§ AIM OF THE EXERCISE
Reproduce all of the items below word for word, keeping every line unchanged.

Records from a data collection
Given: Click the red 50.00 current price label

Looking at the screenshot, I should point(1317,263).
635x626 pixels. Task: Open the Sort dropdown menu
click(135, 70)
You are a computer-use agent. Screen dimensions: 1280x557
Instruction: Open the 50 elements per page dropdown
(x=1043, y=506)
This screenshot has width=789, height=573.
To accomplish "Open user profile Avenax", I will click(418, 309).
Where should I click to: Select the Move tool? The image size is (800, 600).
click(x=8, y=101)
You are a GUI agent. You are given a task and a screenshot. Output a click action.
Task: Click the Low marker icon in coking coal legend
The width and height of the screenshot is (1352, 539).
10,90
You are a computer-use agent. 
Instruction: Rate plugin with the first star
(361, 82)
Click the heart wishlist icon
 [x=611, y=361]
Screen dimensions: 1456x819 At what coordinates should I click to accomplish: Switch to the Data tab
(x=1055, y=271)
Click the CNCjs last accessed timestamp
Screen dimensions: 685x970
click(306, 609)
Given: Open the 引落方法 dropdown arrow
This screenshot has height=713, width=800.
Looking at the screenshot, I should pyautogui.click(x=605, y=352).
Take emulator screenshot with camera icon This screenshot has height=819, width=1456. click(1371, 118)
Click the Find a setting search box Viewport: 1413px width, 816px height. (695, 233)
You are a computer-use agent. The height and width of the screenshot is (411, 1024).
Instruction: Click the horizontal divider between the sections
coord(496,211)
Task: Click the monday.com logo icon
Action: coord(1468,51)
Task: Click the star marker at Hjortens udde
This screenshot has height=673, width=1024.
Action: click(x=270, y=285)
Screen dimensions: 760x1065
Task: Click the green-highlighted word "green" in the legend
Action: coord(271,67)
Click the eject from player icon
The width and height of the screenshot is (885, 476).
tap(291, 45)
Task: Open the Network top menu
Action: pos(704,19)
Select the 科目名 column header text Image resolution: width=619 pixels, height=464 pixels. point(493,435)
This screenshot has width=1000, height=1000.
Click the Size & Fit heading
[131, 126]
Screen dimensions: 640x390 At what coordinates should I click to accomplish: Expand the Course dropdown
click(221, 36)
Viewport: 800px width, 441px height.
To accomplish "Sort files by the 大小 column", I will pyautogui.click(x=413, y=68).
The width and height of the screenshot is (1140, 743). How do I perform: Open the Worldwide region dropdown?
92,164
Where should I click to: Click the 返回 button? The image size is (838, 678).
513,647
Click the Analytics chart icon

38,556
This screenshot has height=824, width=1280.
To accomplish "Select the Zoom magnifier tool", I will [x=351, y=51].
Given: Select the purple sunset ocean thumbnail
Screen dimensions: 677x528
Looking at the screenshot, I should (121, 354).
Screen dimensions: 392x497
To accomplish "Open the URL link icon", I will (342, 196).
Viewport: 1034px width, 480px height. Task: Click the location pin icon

§ EXERCISE ANSWER
Given: Click the red 50.00 current price label

Looking at the screenshot, I should point(1317,263).
635x626 pixels. Task: Open the Sort dropdown menu
click(135, 70)
You are a computer-use agent. Screen dimensions: 1280x557
Instruction: Open the 50 elements per page dropdown
(x=1043, y=506)
This screenshot has width=789, height=573.
To accomplish "Open user profile Avenax", I will click(418, 309).
Where should I click to: Select the Move tool? The image size is (800, 600).
click(x=8, y=101)
You are a GUI agent. You are given a task and a screenshot. Output a click action.
Task: Click the Low marker icon in coking coal legend
The width and height of the screenshot is (1352, 539).
10,90
You are a computer-use agent. 
Instruction: Rate plugin with the first star
(361, 82)
Click the heart wishlist icon
 [x=611, y=361]
Screen dimensions: 1456x819 At what coordinates should I click to accomplish: Switch to the Data tab
(x=1055, y=271)
Click the CNCjs last accessed timestamp
Screen dimensions: 685x970
click(306, 609)
Given: Open the 引落方法 dropdown arrow
This screenshot has height=713, width=800.
Looking at the screenshot, I should pyautogui.click(x=605, y=352).
Take emulator screenshot with camera icon This screenshot has height=819, width=1456. click(1371, 118)
Click the Find a setting search box Viewport: 1413px width, 816px height. (695, 233)
You are a computer-use agent. The height and width of the screenshot is (411, 1024).
Instruction: Click the horizontal divider between the sections
coord(496,211)
Task: Click the monday.com logo icon
Action: coord(1468,51)
Task: Click the star marker at Hjortens udde
This screenshot has height=673, width=1024.
Action: click(x=270, y=285)
Screen dimensions: 760x1065
Task: Click the green-highlighted word "green" in the legend
Action: coord(271,67)
Click the eject from player icon
The width and height of the screenshot is (885, 476).
tap(291, 45)
Task: Open the Network top menu
Action: pos(704,19)
Select the 科目名 column header text Image resolution: width=619 pixels, height=464 pixels. point(493,435)
This screenshot has width=1000, height=1000.
Click the Size & Fit heading
[131, 126]
Screen dimensions: 640x390 At what coordinates should I click to accomplish: Expand the Course dropdown
click(221, 36)
Viewport: 800px width, 441px height.
To accomplish "Sort files by the 大小 column", I will pyautogui.click(x=413, y=68).
The width and height of the screenshot is (1140, 743). How do I perform: Open the Worldwide region dropdown?
92,164
Where should I click to: Click the 返回 button? The image size is (838, 678).
513,647
Click the Analytics chart icon

38,556
This screenshot has height=824, width=1280.
To accomplish "Select the Zoom magnifier tool", I will [x=351, y=51].
Given: Select the purple sunset ocean thumbnail
Screen dimensions: 677x528
Looking at the screenshot, I should (121, 354).
Screen dimensions: 392x497
To accomplish "Open the URL link icon", I will (342, 196).
Viewport: 1034px width, 480px height. Task: Click the location pin icon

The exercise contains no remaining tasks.